# Limitless Classic edition Single coil??



## bjorncoetsee

I love limitless rdta's and just bought the latest classic edition. It does get the postless deck, and velocity deck. But it has no adapter to use for single coil. I dont want to run dual coils as it takes much more battery and juice. 
Also the postless deck only have 2 slots where the wick must go through. So u have to put both coils wicks in the same holes?
So anyone have a suggestion for single coil?


----------



## shaunnadan

single coil through the centre and split the wick 4 ways

will post a pic just now


----------



## Yiannaki

bjorncoetsee said:


> I love limitless rdta's and just bought the latest classic edition. It does get the postless deck, and velocity deck. But it has no adapter to use for single coil. I dont want to run dual coils as it takes much more battery and juice.
> Also the postless deck only have 2 slots where the wick must go through. So u have to put both coils wicks in the same holes?
> So anyone have a suggestion for single coil?
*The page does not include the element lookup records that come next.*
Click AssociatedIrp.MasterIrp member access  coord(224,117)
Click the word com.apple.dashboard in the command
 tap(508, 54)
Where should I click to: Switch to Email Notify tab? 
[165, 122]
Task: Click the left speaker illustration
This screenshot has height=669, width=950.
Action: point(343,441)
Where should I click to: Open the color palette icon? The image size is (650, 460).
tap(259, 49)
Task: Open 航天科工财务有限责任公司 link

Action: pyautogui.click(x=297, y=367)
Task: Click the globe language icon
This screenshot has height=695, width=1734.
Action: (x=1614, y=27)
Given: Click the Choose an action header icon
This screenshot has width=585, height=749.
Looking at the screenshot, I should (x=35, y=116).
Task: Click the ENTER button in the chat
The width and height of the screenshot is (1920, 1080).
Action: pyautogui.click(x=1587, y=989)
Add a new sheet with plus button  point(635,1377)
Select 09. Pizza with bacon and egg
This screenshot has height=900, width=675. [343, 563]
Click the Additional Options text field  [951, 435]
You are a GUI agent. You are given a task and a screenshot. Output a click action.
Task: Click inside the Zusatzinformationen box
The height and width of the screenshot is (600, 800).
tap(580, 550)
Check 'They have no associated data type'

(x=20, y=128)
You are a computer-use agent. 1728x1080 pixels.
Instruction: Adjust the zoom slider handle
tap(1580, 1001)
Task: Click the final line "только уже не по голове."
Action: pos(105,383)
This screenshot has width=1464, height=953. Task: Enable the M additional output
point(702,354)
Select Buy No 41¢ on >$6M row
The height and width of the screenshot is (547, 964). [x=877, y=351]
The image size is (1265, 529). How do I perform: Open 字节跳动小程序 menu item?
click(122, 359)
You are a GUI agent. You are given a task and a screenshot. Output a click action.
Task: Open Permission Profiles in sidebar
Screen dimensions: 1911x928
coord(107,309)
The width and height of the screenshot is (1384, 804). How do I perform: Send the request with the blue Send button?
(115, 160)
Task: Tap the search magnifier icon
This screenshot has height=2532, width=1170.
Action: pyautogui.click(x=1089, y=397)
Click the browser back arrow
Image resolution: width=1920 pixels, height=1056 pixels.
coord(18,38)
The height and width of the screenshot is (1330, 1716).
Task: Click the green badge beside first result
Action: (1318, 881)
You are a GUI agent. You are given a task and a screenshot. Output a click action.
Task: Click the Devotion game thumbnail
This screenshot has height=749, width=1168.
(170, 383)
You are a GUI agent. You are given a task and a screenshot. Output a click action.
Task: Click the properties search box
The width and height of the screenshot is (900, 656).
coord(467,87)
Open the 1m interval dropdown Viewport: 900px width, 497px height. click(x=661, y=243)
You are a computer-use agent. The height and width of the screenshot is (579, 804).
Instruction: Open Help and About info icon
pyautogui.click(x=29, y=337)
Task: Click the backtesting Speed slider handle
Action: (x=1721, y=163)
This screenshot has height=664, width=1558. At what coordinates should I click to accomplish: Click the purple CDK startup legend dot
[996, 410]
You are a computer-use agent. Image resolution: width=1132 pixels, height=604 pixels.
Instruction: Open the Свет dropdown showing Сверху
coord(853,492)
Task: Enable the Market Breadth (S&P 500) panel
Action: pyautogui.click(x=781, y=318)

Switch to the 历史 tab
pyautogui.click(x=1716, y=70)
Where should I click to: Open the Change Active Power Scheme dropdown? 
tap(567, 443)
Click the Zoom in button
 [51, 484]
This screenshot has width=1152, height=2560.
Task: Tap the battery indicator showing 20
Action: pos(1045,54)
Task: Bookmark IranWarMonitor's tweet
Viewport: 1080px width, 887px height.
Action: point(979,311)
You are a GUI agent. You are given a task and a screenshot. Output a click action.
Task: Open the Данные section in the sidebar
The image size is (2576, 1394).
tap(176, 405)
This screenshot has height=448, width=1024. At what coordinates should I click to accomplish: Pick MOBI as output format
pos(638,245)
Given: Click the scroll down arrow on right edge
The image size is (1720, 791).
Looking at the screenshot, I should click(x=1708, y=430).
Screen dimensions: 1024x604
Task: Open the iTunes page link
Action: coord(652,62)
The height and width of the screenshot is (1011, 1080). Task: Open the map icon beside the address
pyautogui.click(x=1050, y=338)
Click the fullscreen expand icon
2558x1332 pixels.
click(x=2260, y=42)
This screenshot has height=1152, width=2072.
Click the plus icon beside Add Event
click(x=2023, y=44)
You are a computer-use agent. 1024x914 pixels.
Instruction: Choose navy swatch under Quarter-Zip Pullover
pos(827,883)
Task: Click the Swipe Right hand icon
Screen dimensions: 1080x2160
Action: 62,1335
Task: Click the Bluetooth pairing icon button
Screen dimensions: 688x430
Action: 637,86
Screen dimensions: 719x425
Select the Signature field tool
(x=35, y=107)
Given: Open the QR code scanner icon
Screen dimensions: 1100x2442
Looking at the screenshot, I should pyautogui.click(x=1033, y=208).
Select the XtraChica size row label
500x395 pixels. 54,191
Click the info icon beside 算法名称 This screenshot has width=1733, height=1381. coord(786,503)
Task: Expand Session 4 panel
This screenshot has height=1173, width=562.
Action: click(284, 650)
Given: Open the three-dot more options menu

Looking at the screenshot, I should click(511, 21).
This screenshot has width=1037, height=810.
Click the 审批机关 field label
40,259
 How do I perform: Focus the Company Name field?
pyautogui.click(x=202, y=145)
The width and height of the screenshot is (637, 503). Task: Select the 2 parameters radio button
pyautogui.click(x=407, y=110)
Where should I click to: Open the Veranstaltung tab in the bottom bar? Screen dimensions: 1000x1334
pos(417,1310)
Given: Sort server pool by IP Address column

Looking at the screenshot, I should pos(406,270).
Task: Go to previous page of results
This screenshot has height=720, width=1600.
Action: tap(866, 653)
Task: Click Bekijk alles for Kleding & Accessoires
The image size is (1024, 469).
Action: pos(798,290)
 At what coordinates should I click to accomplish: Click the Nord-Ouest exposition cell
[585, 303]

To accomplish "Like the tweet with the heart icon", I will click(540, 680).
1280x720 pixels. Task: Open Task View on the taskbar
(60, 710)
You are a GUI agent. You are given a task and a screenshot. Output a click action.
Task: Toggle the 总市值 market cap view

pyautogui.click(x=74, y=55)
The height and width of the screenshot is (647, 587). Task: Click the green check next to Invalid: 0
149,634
Quite disappointing to know it doesn't come with a single coil plug. 

A bit stupid of them to not include it.


----------



## shaunnadan

shaunnadan said:


> single coil through the centre and split the wick 4 ways
> 
> will post a pic just now

Reactions: Like 2 | Useful 1


----------



## shaunnadan

Yiannaki said:


> Quite disappointing to know it doesn't come with a single coil plug.
> 
> A bit stupid of them to not include it.



I agree


----------